Monday, July 8, 2013

The Bar

The room was dimly lit, the small overhead lights casting shadows in the corner.  It reeked of stale beer and fresh cigarette smoke, but not even the worst odors bothered her today.  She was fixated, intent on just getting to a seat and having a drink.  She found an empty stool at the bar, sat down, and waved over the bartender.

"What's your pleasure?"  The bartender had a deep, raspy voice that sent a chill through her.  She squinted at him, feeling like she had seen him somewhere, but she couldn't place him.

"Tequila Rose" she responded.  He nodded his head, grabbed a short glass, and poured an overly generous amount.

"Bottoms up," he said with a smile as he placed it in front of her.  She raised her drink in a toast, and took a gulp.  The sweet strawberry liquor slid down her throat easily with a small after-burn from the tequila.  She closed her eyes and savored the taste.

Keeping her eyes closed, she thought about the day.  Not a good day, she reflected.  She had awakened to thunder and rain, wanting to just roll over and pull the covers up tight.  But there were things to do, so that just wasn't in the cards.  Laundry, dishes, work; they all seemed like simple tasks individually, but put together it was overwhelming.  The depression was back, and she knew if she didn't motivate herself to get moving and take a shower that the morning before work would a wash.  But motivation was not to be found; she grabbed her phone from the bedside and clicked on her Netflix app.  Settling under the covers, she streamed several episodes of "SisterWives" and allowed herself to get lost in the pain of other for a few hours.

Opening her eyes and taking a deep breath, she took another taste.  She started to feel warmth all over her body, the comfortable presence of alcohol streaming through her veins.  She looked again at the bartender, intent on figuring out how she knew him.  She studied his shaggy hair cut, the hair that she could see peeking out from beneath his long sleeved shirt, the devilish smile that he threw to her from down the counter.  She just couldn't place him.  Was he a student at her school?  A colleague with a night job?  Did she go to high school with him?

One more swallow and she emptied her glass.  She put it back on the counter with a clink, and he sauntered back down the bar.

"One more?" he asked.

She nodded her head in response.

"This one's on the house," he stated as he again filled the glass beyond the normal limit.

"I feel like I know you," she said hesitantly.

"Really," he responded with a smile.  "I am pretty sure you do."

She cocked her head to the side and looked again.  His eyes burned into her.  It was almost as if there was a flash of light and an image flashed before her.  Eyes widening, she shook her head as if to erase the image.  She felt iciness stream through her arms and legs as goosebumps appeared.  The image was of her dreaded Lion; the Lion that came to taunt her whenever things were about to get really bad.  Her mind raced.  She thought for sure she was imagining things.  Maybe she had had too much to drink.  Maybe it was lack of sleep and too much pressure.  A touch on her arm from him pulled her back into reality.

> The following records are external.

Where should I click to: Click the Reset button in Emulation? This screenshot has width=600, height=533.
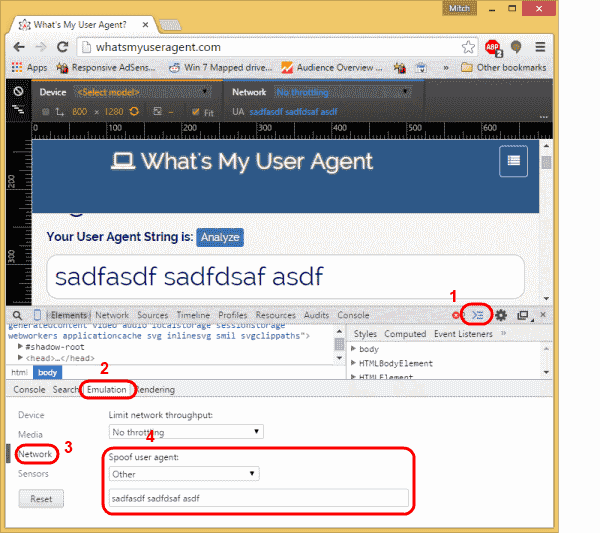(x=41, y=498)
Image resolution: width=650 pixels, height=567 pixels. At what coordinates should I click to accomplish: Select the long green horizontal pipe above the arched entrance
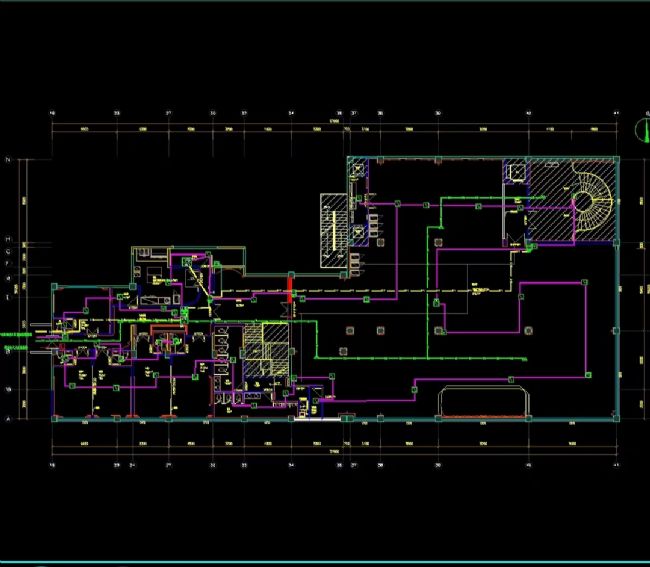click(x=420, y=356)
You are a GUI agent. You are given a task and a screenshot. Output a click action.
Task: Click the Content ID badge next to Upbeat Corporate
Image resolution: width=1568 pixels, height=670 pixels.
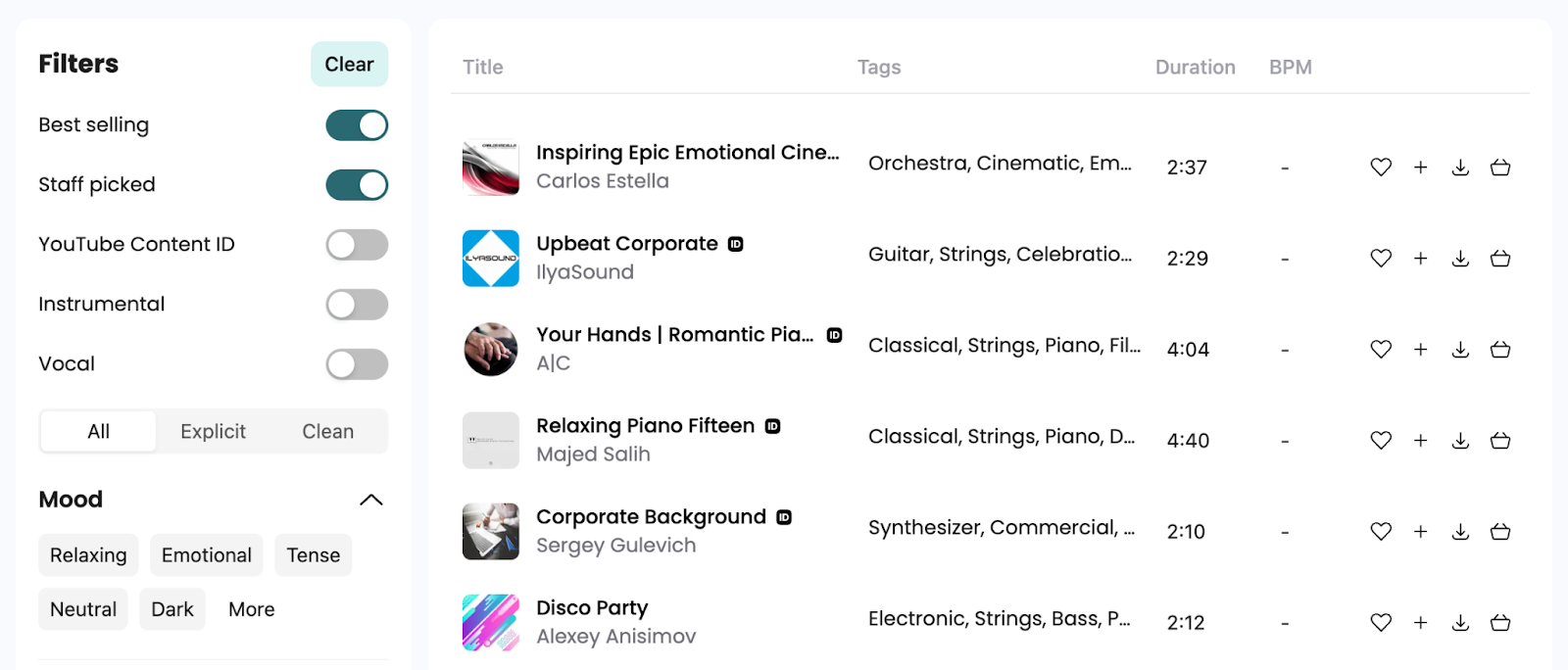[737, 244]
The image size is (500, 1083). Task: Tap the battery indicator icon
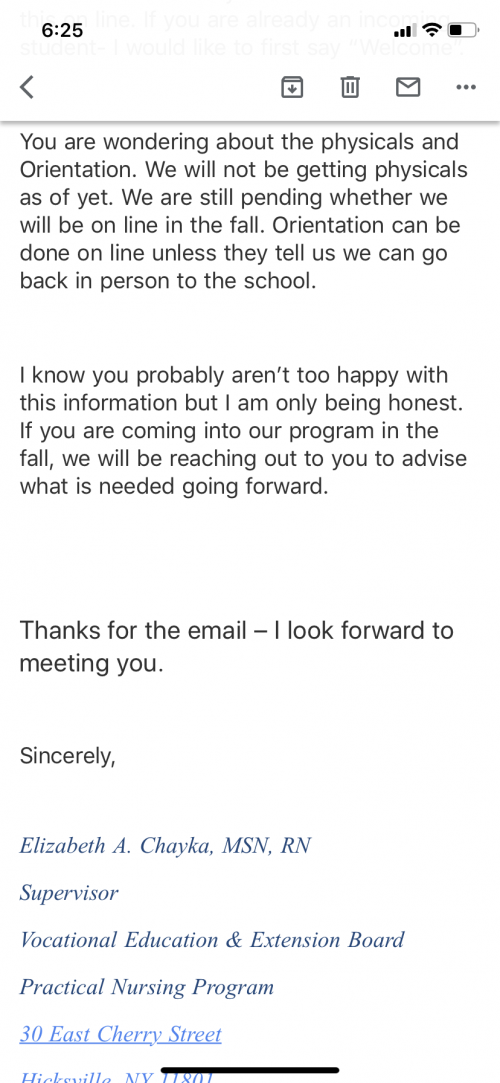coord(463,30)
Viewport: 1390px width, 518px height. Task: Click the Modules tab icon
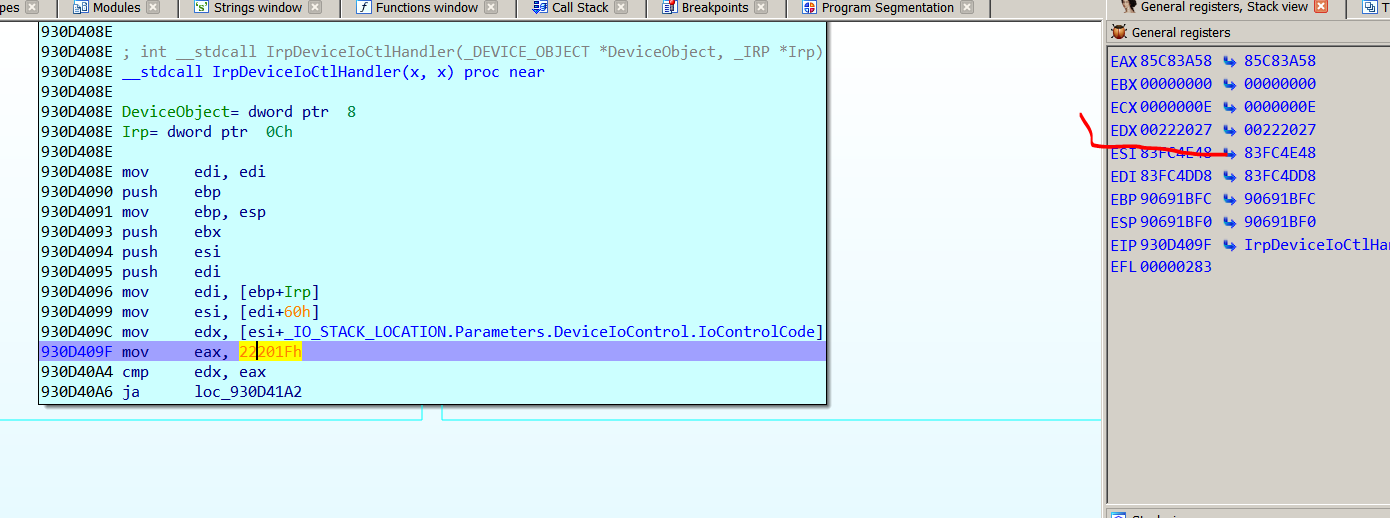81,8
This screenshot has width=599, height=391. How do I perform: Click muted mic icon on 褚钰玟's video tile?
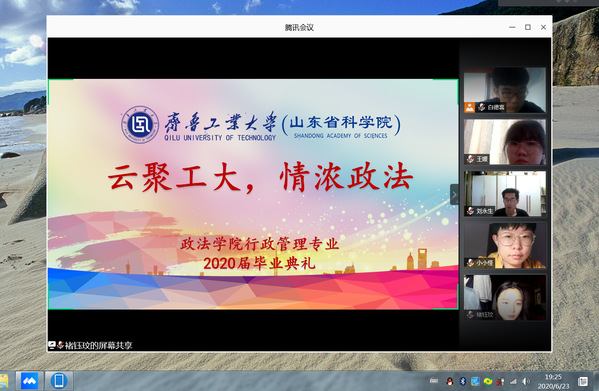pyautogui.click(x=471, y=315)
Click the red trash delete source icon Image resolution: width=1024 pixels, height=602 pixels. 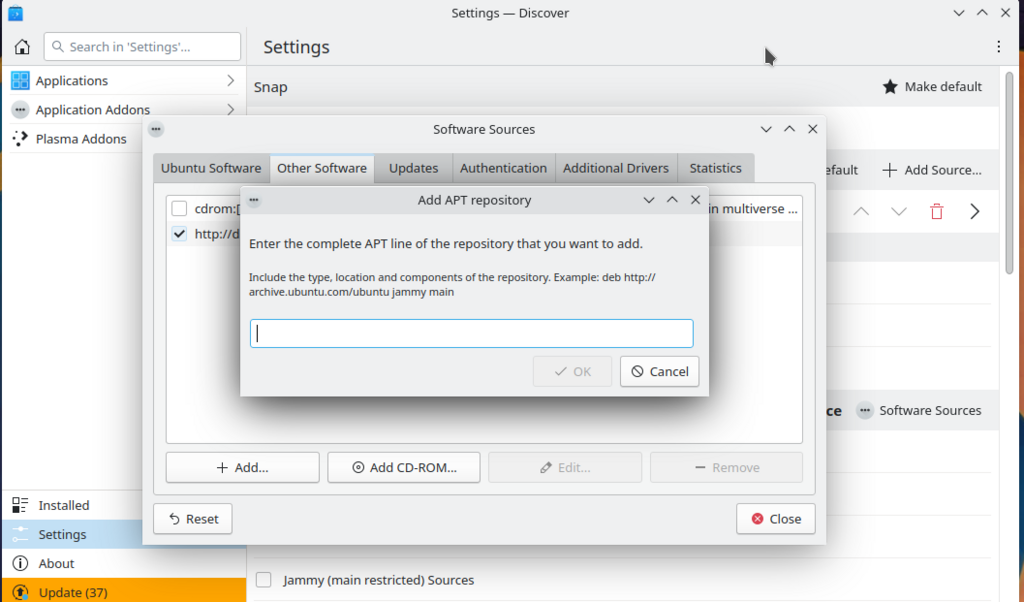tap(936, 211)
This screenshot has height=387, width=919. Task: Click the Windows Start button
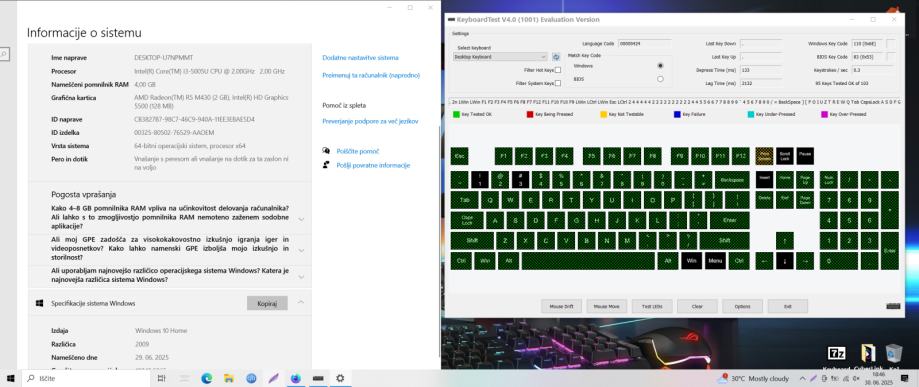[10, 379]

"You remember me," he smirked.  His hand remained in place and she was frozen.  The Lion, her Lion, was like poison to her soul.

"Don't touch me," she whispered, but she found she was not able to move her arm away.  He was mesmerizing.

"How we need another soul to cling to," he quoted from Sylvia Plath.

She caught her breath  They had been down this path before, throwing Plath quotes back and forth.  He had won; she had almost lost her life.

"I won't do this again," she said under her breath.

He started to laugh, a laugh deep from his belly that had an eerie tone to it.  Tension raised in her whole body; she stood up to leave the bar.

"I have a violence in me that is hot as death-blood," he quoted Plath again he grabbed her hand.

She stopped in her tracks.  She didn't have the energy, the will, the drive to fight today.  He continued to hold onto her hand, and gently tugged on it to get her to return to the bar.  Dumbfounded, she turned around and sat back down.  She knew she could not win.  She knew she wasn't strong enough.  And she knew the Lion knew all of this.

He nudged the glass of Tequila Rose closer to her.

"Just drink," he stated in a victorious tone.  He was well aware of the fact that if he could just get her to drink some more, she would be his.  He took a towel and began to wipe down the counter.  She followed his direction and finished the glass in one shot.  She hung her head, defeated, empty, a shell of who she used to be.

She thought for a moment, and her own Plath quote coming to mind.  "I want to kill myself, to escape from responsibility, to crawl back abjectly into the womb. "

Tears escaped from her eyes. 

"I am done," she whispered to herself.  She laid her head down on the bar and closed her eyes once more.